Epictète abonde dans ce sens en affirmant que les Stoïciens ne doivent pas être exempts de passions (apathê), dans le sens d’être « insensibles, comparables à des statues », et que ceci est intimement lié à la juste discipline de l’action (“l’action appropriée”) et le maintien de bonnes relations sociales et naturelles, en tant que membre de la famille et citoyen. (Entretiens, 3.2)
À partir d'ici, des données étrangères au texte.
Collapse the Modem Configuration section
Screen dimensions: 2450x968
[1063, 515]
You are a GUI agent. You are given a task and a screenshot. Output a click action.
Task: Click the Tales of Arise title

Cicéron illustre ceci à travers le Stoïcien Laelius, qui précise que ce serait l’erreur la plus fondamentale de tenter d’éliminer les sentiments d’amitié, car même les animaux éprouvent une affection naturelle pour leur progéniture, ce que les Stoïciens estiment être le fondement de l’amour et de l’amitié entre humains (Laelius de amicitia, 13). Non seulement nous perdrions notre qualité d’être humain en éliminant ces affections naturelles entre amis, précise-t-il, mais nous serions réduits à une condition inférieure à celle des animaux, celle d’un simple tronc d’arbre ou d’une pierre. Il ajoute que nous devrions faire la sourde oreille à quiconque suggère de manière stupide que, pour vivre une bonne vie, il est nécessaire d’avoir, en termes d’émotions, « la dureté du fer ».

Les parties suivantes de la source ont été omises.